▶ Problem to work on
Please copy every row below, swapping "The image size is" for "The screenshot size is" and keeping everything else the same.

[Entries on locating words and elements]
━━━━━━━━━━━━━━━━━━━━

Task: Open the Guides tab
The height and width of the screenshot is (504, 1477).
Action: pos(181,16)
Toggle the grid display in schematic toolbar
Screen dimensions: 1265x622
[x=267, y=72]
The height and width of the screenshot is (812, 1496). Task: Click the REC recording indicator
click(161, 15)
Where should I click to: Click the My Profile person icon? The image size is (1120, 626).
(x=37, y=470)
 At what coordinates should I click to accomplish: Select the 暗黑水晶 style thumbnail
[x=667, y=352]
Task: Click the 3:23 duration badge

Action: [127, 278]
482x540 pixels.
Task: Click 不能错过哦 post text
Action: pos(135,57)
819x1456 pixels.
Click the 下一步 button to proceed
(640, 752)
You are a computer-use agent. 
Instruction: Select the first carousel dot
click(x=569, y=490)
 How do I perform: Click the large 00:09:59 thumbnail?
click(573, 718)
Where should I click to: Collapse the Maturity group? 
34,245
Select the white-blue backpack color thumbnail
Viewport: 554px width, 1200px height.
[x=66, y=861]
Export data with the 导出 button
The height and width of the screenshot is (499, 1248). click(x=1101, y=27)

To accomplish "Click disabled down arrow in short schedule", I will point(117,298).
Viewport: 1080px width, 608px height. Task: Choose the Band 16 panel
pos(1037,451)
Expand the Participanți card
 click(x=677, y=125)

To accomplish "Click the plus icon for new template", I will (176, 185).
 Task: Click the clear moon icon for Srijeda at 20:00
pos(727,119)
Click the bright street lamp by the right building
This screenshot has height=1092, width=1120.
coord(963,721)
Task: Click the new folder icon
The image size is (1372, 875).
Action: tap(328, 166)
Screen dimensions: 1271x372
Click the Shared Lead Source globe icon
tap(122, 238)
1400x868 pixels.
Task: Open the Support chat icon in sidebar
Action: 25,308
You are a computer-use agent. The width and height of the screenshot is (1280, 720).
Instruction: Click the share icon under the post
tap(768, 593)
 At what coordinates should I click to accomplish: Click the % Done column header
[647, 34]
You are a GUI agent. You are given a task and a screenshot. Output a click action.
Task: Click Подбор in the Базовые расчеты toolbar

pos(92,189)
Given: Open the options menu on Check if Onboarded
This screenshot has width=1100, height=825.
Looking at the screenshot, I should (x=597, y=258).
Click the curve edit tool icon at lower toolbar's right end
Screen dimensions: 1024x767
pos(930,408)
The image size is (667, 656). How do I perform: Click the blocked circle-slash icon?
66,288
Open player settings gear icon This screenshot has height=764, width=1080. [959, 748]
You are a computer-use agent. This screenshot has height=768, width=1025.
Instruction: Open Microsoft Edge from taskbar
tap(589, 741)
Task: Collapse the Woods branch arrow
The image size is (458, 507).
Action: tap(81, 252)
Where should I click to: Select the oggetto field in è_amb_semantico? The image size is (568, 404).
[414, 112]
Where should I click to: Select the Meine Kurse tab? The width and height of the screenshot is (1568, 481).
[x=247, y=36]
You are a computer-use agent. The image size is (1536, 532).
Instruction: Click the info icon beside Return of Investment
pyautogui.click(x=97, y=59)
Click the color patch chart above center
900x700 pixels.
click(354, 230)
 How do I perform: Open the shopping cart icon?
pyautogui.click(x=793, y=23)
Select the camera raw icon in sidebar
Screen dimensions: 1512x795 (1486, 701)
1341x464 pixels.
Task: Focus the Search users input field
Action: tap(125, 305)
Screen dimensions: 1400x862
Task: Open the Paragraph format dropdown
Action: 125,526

━━━━━━━━━━━━━━━━━━━━

▶ Result of the task
Task: Open the Guides tab
The height and width of the screenshot is (504, 1477).
Action: pos(181,16)
Toggle the grid display in schematic toolbar
Screen dimensions: 1265x622
[x=267, y=72]
The height and width of the screenshot is (812, 1496). Task: Click the REC recording indicator
click(161, 15)
Where should I click to: Click the My Profile person icon? The screenshot size is (1120, 626).
(x=37, y=470)
 At what coordinates should I click to accomplish: Select the 暗黑水晶 style thumbnail
[x=667, y=352]
Task: Click the 3:23 duration badge

Action: [127, 278]
482x540 pixels.
Task: Click 不能错过哦 post text
Action: pos(135,57)
819x1456 pixels.
Click the 下一步 button to proceed
(640, 752)
You are a computer-use agent. 
Instruction: Select the first carousel dot
click(x=569, y=490)
 How do I perform: Click the large 00:09:59 thumbnail?
click(573, 718)
Where should I click to: Collapse the Maturity group? 
34,245
Select the white-blue backpack color thumbnail
Viewport: 554px width, 1200px height.
[x=66, y=861]
Export data with the 导出 button
The height and width of the screenshot is (499, 1248). click(x=1101, y=27)

To accomplish "Click disabled down arrow in short schedule", I will point(117,298).
Viewport: 1080px width, 608px height. Task: Choose the Band 16 panel
pos(1037,451)
Expand the Participanți card
 click(x=677, y=125)

To accomplish "Click the plus icon for new template", I will (176, 185).
 Task: Click the clear moon icon for Srijeda at 20:00
pos(727,119)
Click the bright street lamp by the right building
This screenshot has height=1092, width=1120.
coord(963,721)
Task: Click the new folder icon
The screenshot size is (1372, 875).
Action: tap(328, 166)
Screen dimensions: 1271x372
Click the Shared Lead Source globe icon
tap(122, 238)
1400x868 pixels.
Task: Open the Support chat icon in sidebar
Action: 25,308
You are a computer-use agent. The width and height of the screenshot is (1280, 720).
Instruction: Click the share icon under the post
tap(768, 593)
 At what coordinates should I click to accomplish: Click the % Done column header
[647, 34]
You are a GUI agent. You are given a task and a screenshot. Output a click action.
Task: Click Подбор in the Базовые расчеты toolbar

pos(92,189)
Given: Open the options menu on Check if Onboarded
This screenshot has width=1100, height=825.
Looking at the screenshot, I should (x=597, y=258).
Click the curve edit tool icon at lower toolbar's right end
Screen dimensions: 1024x767
pos(930,408)
The screenshot size is (667, 656). How do I perform: Click the blocked circle-slash icon?
66,288
Open player settings gear icon This screenshot has height=764, width=1080. [959, 748]
You are a computer-use agent. This screenshot has height=768, width=1025.
Instruction: Open Microsoft Edge from taskbar
tap(589, 741)
Task: Collapse the Woods branch arrow
The screenshot size is (458, 507).
Action: tap(81, 252)
Where should I click to: Select the oggetto field in è_amb_semantico? The screenshot size is (568, 404).
[414, 112]
Where should I click to: Select the Meine Kurse tab? The width and height of the screenshot is (1568, 481).
[x=247, y=36]
You are a computer-use agent. The screenshot size is (1536, 532).
Instruction: Click the info icon beside Return of Investment
pyautogui.click(x=97, y=59)
Click the color patch chart above center
900x700 pixels.
click(354, 230)
 How do I perform: Open the shopping cart icon?
pyautogui.click(x=793, y=23)
Select the camera raw icon in sidebar
Screen dimensions: 1512x795 (1486, 701)
1341x464 pixels.
Task: Focus the Search users input field
Action: tap(125, 305)
Screen dimensions: 1400x862
Task: Open the Paragraph format dropdown
Action: 125,526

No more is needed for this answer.